以上の経過を踏まえ,9月には57年3月以来の職場規律の是正状況を明らかにするための総点検が行われ,10月には運輸大臣にその結果と今後の取組方針について報告が行われた。
それによれば,@ヤミ手当及び管理者の金銭負担については全面的に是正されたほかヤミ休暇,給料日等の早退,ブラ日勤,ヤミ専従及びウラ作業ダイヤ,各種の作業規制等については相当に是正をみているものの,Aリボン,ワッペンの着用,36協定(超勤協定)の遅れ調印,雑作業の管理者対応,勤務時間内の入浴,突発休等についての改善の遅れが明らかとなった。また,B現場協議制度の運用実態については開催回数等で改善をみた現場がある反面,依然としてはかばかしい改善が図られていない現場があるとしている。
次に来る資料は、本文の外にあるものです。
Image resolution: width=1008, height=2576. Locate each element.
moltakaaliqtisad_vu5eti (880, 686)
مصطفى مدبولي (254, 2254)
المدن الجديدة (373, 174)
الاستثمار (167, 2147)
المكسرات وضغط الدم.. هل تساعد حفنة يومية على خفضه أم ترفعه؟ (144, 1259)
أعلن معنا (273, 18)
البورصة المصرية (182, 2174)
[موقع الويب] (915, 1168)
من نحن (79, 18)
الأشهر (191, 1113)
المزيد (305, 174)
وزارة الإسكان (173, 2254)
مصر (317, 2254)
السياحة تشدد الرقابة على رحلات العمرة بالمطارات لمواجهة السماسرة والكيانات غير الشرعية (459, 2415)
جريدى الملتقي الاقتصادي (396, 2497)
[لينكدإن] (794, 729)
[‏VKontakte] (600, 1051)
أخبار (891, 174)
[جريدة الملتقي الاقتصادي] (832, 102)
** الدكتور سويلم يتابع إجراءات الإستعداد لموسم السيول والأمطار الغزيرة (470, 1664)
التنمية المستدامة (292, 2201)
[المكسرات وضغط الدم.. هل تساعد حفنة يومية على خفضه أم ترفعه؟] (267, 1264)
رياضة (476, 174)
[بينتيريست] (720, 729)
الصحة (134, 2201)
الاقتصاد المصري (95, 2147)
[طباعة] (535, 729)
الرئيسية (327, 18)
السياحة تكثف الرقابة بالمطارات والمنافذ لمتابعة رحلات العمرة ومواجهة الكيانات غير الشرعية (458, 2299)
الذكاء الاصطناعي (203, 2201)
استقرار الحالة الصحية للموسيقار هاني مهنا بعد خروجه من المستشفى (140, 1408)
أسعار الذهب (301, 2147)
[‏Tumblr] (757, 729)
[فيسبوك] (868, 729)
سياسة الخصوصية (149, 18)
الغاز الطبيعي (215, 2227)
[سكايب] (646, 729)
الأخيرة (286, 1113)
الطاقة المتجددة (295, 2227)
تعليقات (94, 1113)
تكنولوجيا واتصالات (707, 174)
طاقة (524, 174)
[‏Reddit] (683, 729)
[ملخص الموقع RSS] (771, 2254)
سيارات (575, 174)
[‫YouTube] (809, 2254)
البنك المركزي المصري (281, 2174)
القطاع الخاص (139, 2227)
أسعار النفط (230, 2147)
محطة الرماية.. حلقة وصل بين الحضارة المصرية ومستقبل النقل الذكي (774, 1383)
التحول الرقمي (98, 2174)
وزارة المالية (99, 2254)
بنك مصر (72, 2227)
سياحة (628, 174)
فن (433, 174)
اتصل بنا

一方,現場管理者の多くは当初の疑心暗鬼を克服して意欲的に取り組み,ようやく管理者としての自信と管理者相互の信頼感を回復しつつあるものの,依然として管理能力,管理者意識の面で遅れているところもあり,更に,是正が一時的あるいは表面上のものに止まっていることが危惧されるなど,本質的な是正はむしろようやくその緒についたばかりであるというべきであるとしている。
また,今後の取組方針としては,@未解決の問題についてはその早急な解決を図るため,管理部門及び現場を一体とする是正のための推進体制を整え,期限を設けて速やかに是正の実効をあげうるよう万全を期し,A既に是正されたとされる問題についても,指導教育の徹底,信賞必罰の実行等により一層の定着化を図ることとしている。また,B当分の間,年間2回程度の全社一斉の総点検を引き続き実施することとしている。
以上の報告を受けて,運輸大臣は国鉄に対し,今後とも継続的に総点検を実施し,職場規律の刷新とその定着を図るとともに,管理者教育を徹底し管理者の意識と責任感の高揚に努めるよう指示した。
なお,現場協議制の運用の乱れについては,国鉄当局は,この制度の設けられる契機となった公共事業体等労働委員会勧告の趣旨にのっとり勧告後14年間の制度運用の実態上の問題点を踏まえた制度改正を行うこととして,7月以降関係組合との間で交渉を行っているが,国鉄労働組合(国労),全国鉄動力車労働組合連合会(全動労)の両組合は10月に至り,解決の見通しがないものとして団体交渉を打ち切り,公共企業体等労働委員会に調停申請をしている。
以上の問題のほか,国鉄では,鉄道乗車証制度及び兼職議員制度の運用についても見直しが行われた。
@ まず,鉄道乗車証制度については,現下の国鉄経営の危機的状況にかんがみ,職員の乗車証を通勤用及び業務上必要な範囲に限定するとともに,退職者乗車証等の職員以外の者に交付している乗車証についても原則として廃止することとし,57年12月を目途に実施に移すこととしている。
A また,兼職議員(国鉄総裁の承認の下に,国鉄職員が市(特別区を含む)町村議会の議員を兼ねること)についても,当面原則として承認を行わないこととし,57年11月から実施に移している。